> _Challenge A_:
Transcribe the passage from the page on Jina's new DocArray support word for word, everything from "New DocArray schema#" down to "version of DocArray.".

-*-

(Beta) New DocArray support#
Jina provides early support for DocArray>=0.30 which is a rewrite of DocArray. This new version makes the dataclass feature of DocArray v1 a first-class citizen and for this purpose it is built on top of Pydantic. An important shift is that the new DocArray adapts to users’ data, whereas DocArray v1 forces user to adapt to the Document schema.
Warning
Beta support New DocArray syntax is available on DocArray version beyond 0.30. Not every feature in Jina has been adapted to the new DocArray versions, but some of them are. So you can consider that the support of this new version is in Beta. The plan is to keep compatibility with 2 sets of versions after the migration is achieved.
New DocArray schema#
At the heart of DocArray>=0.30 is a new schema that is more flexible and expressive than the original DocArray schema.
You can refer to the DocArray README for more details. Please note that also the names of data structure change in the new version of DocArray.
On the Jina side, this flexibility extends to every Executor, where you can now customize input and output schemas:
With DocArray<0.30 (the version currently used by default in Jina), a Document has a fixed schema and an Executor performs in-place operations on it.
With DocArray>=0.30, an Executor defines its own input and output schemas. It also provides several predefined schemas that you can use out of the box.
New Executor API#
To reflect the change with DocArray v2, the Executor API now supports schema definition. The design is inspired by FastAPI.
from jina import Executor, requests
from docarray import DocList, BaseDoc
from docarray.documents import ImageDoc
from docarray.typing import AnyTensor
import numpy as np
class InputDoc(BaseDoc):
img: ImageDoc
class OutputDoc(BaseDoc):
embedding: AnyTensor
class MyExec(Executor):
@requests(on='/bar')
def bar(
self, docs: DocList[InputDoc], **kwargs
) -> DocumentArray[OutputDoc]:
docs_return = DocList[OutputDoc](
[OutputDoc(embedding=np.zeros((100, 1))) for _ in range(len(docs))]
)
return docs_return
For our Executor we define:
An input schema
InputDoc
and an output schemaOutputDoc
, which are Documents.The
bar
endpoint, which takes a DocumentArray ofInputDoc
as input and returns a DocumentArray ofOutputDoc
.

-*-

> _Challenge B_:
Give the lines of the listing below as a numbered list, everything from the line containing "Click the 柏林 destination cell" down to the line containing "pos(553,696)", both included, with blank lines left out.

> _Supplied records_:
-*-

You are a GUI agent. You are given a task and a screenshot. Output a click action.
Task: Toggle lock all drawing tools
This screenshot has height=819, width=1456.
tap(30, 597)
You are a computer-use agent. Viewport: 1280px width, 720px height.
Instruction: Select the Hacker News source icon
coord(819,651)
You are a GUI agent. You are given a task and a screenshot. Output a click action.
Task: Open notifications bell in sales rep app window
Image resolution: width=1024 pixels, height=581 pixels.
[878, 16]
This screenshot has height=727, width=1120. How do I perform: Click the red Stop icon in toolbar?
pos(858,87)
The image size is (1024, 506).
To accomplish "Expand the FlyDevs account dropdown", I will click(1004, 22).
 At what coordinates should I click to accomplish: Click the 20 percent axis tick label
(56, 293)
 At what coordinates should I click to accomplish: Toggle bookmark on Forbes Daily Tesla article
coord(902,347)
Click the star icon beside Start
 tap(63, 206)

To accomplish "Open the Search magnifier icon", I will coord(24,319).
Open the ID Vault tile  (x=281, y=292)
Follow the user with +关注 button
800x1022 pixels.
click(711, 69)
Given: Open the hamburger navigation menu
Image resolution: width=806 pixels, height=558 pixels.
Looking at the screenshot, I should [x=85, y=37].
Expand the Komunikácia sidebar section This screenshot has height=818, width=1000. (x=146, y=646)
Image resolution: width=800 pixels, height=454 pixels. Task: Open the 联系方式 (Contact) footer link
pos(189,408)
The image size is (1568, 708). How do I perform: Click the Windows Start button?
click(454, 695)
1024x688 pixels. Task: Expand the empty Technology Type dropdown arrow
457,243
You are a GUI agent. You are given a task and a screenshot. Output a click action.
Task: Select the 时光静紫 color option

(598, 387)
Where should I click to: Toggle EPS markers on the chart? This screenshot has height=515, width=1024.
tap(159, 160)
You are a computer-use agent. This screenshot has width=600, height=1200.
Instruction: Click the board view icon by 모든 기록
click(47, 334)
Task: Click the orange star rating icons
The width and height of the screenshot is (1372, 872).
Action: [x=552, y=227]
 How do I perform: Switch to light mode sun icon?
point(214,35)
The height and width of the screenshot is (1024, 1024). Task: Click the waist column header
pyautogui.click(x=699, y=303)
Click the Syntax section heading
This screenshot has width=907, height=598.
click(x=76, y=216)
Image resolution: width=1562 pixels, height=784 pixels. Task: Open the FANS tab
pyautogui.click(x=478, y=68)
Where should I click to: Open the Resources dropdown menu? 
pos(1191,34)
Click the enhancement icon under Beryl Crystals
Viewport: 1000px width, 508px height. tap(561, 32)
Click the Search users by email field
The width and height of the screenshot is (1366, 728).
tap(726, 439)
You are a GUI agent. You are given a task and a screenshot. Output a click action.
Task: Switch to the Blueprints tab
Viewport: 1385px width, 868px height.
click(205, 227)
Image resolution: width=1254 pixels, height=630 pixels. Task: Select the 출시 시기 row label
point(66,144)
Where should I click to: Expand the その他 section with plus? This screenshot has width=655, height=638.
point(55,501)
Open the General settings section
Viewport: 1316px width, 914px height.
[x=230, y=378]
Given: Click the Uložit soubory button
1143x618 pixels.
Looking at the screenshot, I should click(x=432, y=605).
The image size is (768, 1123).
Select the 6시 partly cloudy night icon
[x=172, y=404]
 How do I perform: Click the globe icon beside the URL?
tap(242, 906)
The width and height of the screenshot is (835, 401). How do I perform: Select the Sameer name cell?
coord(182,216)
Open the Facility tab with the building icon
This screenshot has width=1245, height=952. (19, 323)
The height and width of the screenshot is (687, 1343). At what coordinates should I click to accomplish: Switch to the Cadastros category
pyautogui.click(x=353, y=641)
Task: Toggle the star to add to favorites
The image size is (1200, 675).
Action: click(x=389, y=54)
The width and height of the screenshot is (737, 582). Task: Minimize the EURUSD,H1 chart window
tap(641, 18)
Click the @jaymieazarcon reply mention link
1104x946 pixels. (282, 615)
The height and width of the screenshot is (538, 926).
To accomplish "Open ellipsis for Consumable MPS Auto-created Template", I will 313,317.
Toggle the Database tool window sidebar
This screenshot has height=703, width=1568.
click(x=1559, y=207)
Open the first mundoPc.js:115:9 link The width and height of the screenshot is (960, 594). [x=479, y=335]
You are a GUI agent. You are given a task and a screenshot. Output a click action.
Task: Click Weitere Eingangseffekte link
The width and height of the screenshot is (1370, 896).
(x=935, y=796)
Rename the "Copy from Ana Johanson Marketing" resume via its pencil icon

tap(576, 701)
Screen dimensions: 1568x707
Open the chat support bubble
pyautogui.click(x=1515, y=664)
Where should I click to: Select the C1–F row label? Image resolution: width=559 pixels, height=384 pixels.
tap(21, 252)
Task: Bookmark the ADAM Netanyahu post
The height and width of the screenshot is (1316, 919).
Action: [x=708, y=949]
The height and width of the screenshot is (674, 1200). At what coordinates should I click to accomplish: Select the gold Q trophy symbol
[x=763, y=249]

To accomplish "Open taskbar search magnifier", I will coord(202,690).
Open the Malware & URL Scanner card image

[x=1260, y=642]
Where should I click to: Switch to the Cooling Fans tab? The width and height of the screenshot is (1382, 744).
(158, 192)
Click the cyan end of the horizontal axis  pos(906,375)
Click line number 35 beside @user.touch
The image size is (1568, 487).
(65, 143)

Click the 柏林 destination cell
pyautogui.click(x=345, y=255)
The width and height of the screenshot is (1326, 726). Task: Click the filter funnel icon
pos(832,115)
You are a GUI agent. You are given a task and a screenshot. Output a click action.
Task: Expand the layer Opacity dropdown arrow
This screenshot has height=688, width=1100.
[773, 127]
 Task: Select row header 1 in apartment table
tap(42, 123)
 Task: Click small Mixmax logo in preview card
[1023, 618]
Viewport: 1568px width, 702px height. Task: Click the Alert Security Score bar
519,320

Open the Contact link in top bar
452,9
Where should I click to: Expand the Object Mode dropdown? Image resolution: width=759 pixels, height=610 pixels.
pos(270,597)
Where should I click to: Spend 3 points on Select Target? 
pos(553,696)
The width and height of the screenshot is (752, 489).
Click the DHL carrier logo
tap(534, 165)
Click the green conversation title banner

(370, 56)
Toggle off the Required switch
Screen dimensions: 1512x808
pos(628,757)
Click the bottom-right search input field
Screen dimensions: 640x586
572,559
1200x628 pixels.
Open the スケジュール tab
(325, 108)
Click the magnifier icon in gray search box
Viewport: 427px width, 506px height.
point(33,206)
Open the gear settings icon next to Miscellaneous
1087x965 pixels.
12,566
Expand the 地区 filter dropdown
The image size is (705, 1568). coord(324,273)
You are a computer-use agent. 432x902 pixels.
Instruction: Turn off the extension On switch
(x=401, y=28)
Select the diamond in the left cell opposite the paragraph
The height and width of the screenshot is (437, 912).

-*-

> _Full response A_:
New DocArray schema#
At the heart of DocArray>=0.30 is a new schema that is more flexible and expressive than the original DocArray schema.
You can refer to the DocArray README for more details. Please note that also the names of data structure change in the new version of DocArray.

> _Full response B_:
1. Click the 柏林 destination cell
2. pyautogui.click(x=345, y=255)
3. The width and height of the screenshot is (1326, 726). Task: Click the filter funnel icon
4. pos(832,115)
5. You are a GUI agent. You are given a task and a screenshot. Output a click action.
6. Task: Expand the layer Opacity dropdown arrow
7. This screenshot has height=688, width=1100.
8. [773, 127]
9.  Task: Select row header 1 in apartment table
10. tap(42, 123)
11.  Task: Click small Mixmax logo in preview card
12. [1023, 618]
13. Viewport: 1568px width, 702px height. Task: Click the Alert Security Score bar
14. 519,320
15. Open the Contact link in top bar
16. 452,9
17. Where should I click to: Expand the Object Mode dropdown? Image resolution: width=759 pixels, height=610 pixels.
18. pos(270,597)
19. Where should I click to: Spend 3 points on Select Target? 
20. pos(553,696)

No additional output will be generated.